A review by themermaddie
Nightbitch by Rachel Yoder

4.0

i think more women should be weird in public

this book is surreal, bizarre, thoughtful, and raw. it's weird bc this book feels like it's about everything and nothing all at once; it's a very thematically driven story and so a lot of events require a bit of suspended disbelief.

technically the whole story requires suspended disbelief, since the mother was transforming into a dog and all. i'm a big fan of feminine rage being expressed in a weird physical way, especially when it taps into something primal and animalistic. the mother's repression about motherhood and being a modern working woman could have been just a standard virginia-woolf-style contemporary novel, but instead she channels all those unladylike feelings into being a dirty little creature in the nighttime, snapping necks and bloodying her hands.

nightbitch's canine transformation was as delightful as it was cathartic, especially as her son thrilled in it too. i was expecting her marriage to take a sharp downturn as well, since so little of her husband's actual personhood is revealed, but i ended up being pleasantly surprised by the resolution of their relationship after she starts speaking up about what she needs (something something self fulfilling prophecy of repression). there is just something to satisfying about nightbitch's release in the night, but also that it's accompanied by her paranoia about the other dogs/Jens so that her canine side can never fully be divorced from her human/wife/mother side. i'm not sure if this counts as magical realism but the whole wanda white thing definitely tips it into more of a fantasy realm (to its benefit). i am SO intrigued by the guide; i would love to read a copy of it just for the lore. it expands nightbitch's universe just enough to give us a peek, but then we have to imagine the rest of it ourselves.

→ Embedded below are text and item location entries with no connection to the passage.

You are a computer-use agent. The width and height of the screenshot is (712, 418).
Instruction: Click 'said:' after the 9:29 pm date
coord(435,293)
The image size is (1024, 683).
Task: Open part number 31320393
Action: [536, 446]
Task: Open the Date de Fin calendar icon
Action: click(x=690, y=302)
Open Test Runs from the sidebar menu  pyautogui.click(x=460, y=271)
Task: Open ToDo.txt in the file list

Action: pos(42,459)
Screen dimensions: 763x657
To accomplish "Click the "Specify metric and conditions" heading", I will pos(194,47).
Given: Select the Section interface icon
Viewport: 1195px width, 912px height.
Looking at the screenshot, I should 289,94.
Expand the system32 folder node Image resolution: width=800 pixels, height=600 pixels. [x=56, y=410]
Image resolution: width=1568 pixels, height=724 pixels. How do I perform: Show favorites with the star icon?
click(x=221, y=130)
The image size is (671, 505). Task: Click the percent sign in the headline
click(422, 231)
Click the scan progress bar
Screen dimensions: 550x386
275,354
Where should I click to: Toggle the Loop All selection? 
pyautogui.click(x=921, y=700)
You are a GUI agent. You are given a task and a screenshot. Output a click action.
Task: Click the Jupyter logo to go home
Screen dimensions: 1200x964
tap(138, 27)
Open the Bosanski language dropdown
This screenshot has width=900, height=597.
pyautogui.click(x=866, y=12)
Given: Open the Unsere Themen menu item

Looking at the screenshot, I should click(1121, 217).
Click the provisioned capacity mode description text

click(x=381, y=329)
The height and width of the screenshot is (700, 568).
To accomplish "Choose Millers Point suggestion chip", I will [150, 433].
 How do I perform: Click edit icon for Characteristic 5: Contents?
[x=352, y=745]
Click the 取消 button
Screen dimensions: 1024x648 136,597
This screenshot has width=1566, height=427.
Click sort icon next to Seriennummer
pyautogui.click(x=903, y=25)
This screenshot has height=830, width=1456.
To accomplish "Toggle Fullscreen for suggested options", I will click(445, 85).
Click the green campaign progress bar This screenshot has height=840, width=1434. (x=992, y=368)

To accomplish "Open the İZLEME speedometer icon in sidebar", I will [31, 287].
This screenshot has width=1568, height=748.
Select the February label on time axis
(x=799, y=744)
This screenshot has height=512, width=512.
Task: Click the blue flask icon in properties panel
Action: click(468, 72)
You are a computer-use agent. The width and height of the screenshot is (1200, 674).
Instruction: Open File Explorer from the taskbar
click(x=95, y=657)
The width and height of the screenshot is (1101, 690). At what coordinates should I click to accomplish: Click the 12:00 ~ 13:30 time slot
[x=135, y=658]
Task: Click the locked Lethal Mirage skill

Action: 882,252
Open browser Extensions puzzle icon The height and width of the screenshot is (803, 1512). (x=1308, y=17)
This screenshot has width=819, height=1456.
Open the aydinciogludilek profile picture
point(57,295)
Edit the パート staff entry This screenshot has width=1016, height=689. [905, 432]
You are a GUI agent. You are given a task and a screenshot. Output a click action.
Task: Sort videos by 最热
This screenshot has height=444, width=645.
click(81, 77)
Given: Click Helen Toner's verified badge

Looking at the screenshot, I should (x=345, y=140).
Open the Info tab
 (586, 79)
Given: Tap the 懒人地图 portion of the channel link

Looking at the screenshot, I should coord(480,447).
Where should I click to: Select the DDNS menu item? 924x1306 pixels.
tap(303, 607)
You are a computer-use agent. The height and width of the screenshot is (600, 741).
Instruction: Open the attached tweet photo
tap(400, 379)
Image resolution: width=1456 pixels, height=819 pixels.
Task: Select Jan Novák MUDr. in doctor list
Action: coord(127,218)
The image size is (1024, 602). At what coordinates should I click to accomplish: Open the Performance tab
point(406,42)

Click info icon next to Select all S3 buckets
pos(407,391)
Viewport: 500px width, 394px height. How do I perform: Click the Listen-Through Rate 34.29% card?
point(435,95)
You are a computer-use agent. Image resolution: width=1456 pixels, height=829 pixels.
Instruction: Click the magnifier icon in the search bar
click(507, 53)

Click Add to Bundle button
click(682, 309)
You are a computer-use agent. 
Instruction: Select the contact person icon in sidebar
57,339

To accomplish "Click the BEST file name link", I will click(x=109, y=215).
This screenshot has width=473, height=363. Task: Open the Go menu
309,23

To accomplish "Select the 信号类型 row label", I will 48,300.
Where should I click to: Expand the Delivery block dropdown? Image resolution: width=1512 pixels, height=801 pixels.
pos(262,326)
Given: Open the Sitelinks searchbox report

the thing is, i have no idea how to describe/sum up/review this book. it's definitely weird and a little bit of magical realism body horror, but also very concerned about its thematic message about the repressive nature of modern motherhood. i will admit i have no idea what the MLM angle is supposed to represent, except perhaps that corporate pyramid schemes are filling the space where SAHMs need meaningful relationships with similarly minded people? i'm not entirely sure. i liked that nightbitch eventually was able to see past her perceived sameness of all the mommies, and find that they all have this shared experience of repression and impossible societal standards to unite them. it's a book that would fit right in on a feminist theory 101 syllabus, because i could see many papers being written about any number of things here, but i'm not going to do that rn. so for now i'll say that i mostly Get It, but i could definitely Get It more if i wanted to really dissect it.

if you liked this, i would recommend Pig Tales by Marie Darrieusecq and anything by China Mieville, but specifically this made me think of After The Festival, one of his short stories in his collection Three Moments of an Explosion.